Some days I do better than others, and I’ve found that I do best on my busiest days, because those are the days when I have the greatest sense of urgency. For that reason, I do fairly well at the flash cards in the evenings, because I can only look at a few at the time before catching C as she goes head first off the couch (feet first, child! feet first!). If this particular trend continues, I will be a studying fiend once tax season starts.
This is not the most fun I’ve had all year
Katie took the kids to Bell Buckle this weekend, and I stayed home to study.
Yippee!
The future of learning is web-based
I can’t express how convenient it is to do my CPA review classes online.
When I first signed up for the service, I was relieved that I wouldn’t have to do be in some West Knoxville strip mall until ten at night every Tuesday. But I had no clue just how convenient being able to attend classes online truly would be.
For starters, I’m not even attending the classes. Because the teacher instructs from the seat in front of her webcam, everything is recorded. Now when I sit down to “attend” class, I watch it in archives.
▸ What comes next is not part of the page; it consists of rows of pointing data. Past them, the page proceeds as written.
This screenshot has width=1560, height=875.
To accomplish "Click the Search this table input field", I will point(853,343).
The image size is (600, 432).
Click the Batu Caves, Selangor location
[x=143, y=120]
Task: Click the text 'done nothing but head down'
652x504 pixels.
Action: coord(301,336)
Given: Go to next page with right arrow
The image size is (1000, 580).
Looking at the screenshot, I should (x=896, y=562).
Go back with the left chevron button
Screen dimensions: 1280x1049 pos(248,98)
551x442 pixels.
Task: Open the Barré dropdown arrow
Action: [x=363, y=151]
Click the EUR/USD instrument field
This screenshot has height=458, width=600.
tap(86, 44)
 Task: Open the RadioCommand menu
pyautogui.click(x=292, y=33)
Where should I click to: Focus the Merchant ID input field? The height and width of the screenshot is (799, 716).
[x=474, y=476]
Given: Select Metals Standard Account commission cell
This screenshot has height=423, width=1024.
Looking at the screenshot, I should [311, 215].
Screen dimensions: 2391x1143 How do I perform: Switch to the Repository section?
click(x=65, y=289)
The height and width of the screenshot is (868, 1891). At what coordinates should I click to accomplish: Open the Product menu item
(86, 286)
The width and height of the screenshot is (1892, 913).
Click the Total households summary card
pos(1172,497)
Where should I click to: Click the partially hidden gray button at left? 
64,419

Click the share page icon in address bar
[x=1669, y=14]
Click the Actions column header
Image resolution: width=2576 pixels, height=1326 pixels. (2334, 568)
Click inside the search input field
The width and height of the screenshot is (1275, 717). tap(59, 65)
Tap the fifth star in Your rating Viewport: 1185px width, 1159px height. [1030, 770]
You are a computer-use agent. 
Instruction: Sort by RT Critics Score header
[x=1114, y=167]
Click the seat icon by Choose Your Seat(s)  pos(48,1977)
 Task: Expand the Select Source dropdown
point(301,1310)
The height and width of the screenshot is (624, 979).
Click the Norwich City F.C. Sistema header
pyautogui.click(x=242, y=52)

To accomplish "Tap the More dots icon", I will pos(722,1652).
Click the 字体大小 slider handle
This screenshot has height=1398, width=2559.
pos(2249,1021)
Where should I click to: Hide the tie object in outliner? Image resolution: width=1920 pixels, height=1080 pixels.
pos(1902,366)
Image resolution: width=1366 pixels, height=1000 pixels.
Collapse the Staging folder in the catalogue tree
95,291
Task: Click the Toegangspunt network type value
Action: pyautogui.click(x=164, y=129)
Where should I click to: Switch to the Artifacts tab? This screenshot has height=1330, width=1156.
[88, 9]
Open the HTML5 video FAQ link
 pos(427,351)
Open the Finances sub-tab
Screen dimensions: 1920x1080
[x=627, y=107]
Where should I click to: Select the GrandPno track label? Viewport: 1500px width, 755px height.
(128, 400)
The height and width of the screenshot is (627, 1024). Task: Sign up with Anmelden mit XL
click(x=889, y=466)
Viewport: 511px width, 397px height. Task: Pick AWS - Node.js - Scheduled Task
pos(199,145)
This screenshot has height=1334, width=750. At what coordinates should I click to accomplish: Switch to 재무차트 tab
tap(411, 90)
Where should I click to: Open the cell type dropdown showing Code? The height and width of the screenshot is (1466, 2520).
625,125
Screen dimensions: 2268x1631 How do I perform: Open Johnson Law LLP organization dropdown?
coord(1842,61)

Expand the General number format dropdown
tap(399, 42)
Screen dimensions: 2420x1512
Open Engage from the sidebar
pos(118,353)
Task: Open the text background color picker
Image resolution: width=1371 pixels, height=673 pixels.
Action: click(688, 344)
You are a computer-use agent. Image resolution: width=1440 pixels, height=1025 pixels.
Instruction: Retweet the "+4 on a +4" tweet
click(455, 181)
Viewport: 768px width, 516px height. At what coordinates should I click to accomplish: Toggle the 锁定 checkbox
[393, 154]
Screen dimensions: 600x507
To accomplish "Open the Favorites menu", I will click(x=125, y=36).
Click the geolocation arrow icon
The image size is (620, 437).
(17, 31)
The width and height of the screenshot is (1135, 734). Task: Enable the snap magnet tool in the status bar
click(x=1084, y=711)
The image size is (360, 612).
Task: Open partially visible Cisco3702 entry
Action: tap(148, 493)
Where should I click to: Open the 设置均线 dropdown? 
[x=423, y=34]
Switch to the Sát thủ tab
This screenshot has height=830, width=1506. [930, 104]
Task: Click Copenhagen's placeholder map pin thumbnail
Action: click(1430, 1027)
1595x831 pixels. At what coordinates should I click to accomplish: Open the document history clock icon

I can push pause when I need to go to the bathroom or want to write something down that she said too fast, I can rewind when I miss something, and I can start a class session on Thursday and finish it on Friday.
Pause is a wonderful button. I can’t express how much better learning is when I can hit pause. This morning, I was watching a lecture on capital budgeting. I remember studying capital budgeting (incremental cash flow, oh my!) in college, but it’s been a while. After the teacher laid out the basics, and I had a page of notes, I hit pause, and I spent an hour going over the notes and trying to learn the concept before she went into further detail.
How nice is it to be able to hit pause like that and really learn a subject? How much better is that than sitting in a physical classroom? How much more am I going to get out of the rest of the lecture because I was able to hit pause?
Of course I can also hit pause when I want to check my email or do some blogging, which I said I wasn’t going to do, and now I really need to get back to work.
Note to self:
Note to self: if it seems easy, you’ve got it wrong.